Hebdo Shows the Common Goals of Both Sides in Terror War

http://www.smirkingchimp.com/thread/chris-floyd/60394/conflict-not-cartoons-hebdo-shows-the-common-goals-of-both-sides-in-terror-war
Juan Cole has some insightful words on the Charlie Hebdo attack in Paris. As he points out, the shooters were neither "attacking free speech" nor "defending Mohammed"; they were using a time-honored tactic of radical extremists (of all stripes): "sharpening the contradictions," hoping to provoke an overreaction that would lead to repression and persecution of Muslims in general -- thus helping the extremists recruit new members. This is what bin Laden did with such spectacular success with 9/11: provoking an endless global war, with Western "interventions" and "targeted assassinations" and drone strikes that have killed hundreds of thousands of innocent people -- all of which, as our own security services tell us, have fed the flames of extremism and made the situation worse.

It would be nice if we tried a different approach, but this is not going to happen. By this time, the symbiosis between the West's military-industrial-security complex and the extremists it purports to fight is virtually complete. The MISC holds the commanding heights of society now, and it is utterly dependent on a steady supply of terrorist attacks (and the constant production of new terrorist entities to fight) in order to keep its power, privileges -- and profits -- going strong. It is probably not too far-fetched to say that the modern American system -- a militarist state protecting the interests of a small, rapacious elite -- would collapse without terrorism. "Security" is the only "legitimacy" this system has. Its power rests entirely on the belief -- the completely unfounded, hysterical, hallucinated belief -- that only the System (with its wars, its death squads, its torture, its mass surveillance, etc. etc.) can protect "us" from terrorism … the very terrorism that the System itself foments and creates with its depredations. And organized terror depends on the System feeding it recruits. (And of course, in many cases, feeding it directly with arms and money when it suits the System's agenda, as in the stoking of jihad in Syria, just to take one example.)...

While putting this together, hoping to add a few more thoughts, I ran across Tom Englehardt's latest piece, which deals with these same themes: the way the "War on Terror" is producing more terrorism -- to the benefit of our powerful national security profiteers and terrorist organisations … while the rest of us have to live with the growing chaos, insecurity, lack of liberty, depleted treasuries and broken economies this deadly symbiosis keeps producing. Rather than reinvent the wheel, here are some excerpts from his article that underscore and expand upon many of the points I was making above. The frame of Englehardt's piece is imagining how a visitor from January 1963, just months after the Cuban missile crisis, would confront the bizarro world of today. He writes:...

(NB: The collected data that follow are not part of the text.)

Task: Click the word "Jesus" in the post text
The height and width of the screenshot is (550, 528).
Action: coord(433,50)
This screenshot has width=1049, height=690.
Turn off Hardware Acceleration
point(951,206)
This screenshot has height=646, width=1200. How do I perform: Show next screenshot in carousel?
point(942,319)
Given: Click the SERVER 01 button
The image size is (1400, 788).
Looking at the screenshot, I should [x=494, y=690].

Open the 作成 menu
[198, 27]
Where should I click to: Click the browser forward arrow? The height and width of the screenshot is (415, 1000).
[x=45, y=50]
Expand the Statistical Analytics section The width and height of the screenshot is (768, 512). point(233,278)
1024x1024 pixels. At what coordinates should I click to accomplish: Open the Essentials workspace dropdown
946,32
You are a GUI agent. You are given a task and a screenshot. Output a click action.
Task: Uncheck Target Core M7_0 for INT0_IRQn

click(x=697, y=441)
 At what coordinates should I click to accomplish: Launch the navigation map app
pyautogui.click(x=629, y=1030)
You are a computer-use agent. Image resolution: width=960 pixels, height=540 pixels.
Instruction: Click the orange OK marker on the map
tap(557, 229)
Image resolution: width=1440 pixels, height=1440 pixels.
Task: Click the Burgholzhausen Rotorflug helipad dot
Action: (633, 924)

"From the point of view of the national security state, each failure, each little disaster, acts as another shot of fear in the American body politic, and the response to failure is predictable: never less of what doesn’t work, but more. More money, more bodies hired, more new outfits formed, more elaborate defenses, more offensive weaponry. Each failure with its accompanying jolt of fear (and often hysteria) predictably results in further funding for the national security state to develop newer, even more elaborate versions of what it’s been doing these last 13 years. Failure, in other words, is the key to success."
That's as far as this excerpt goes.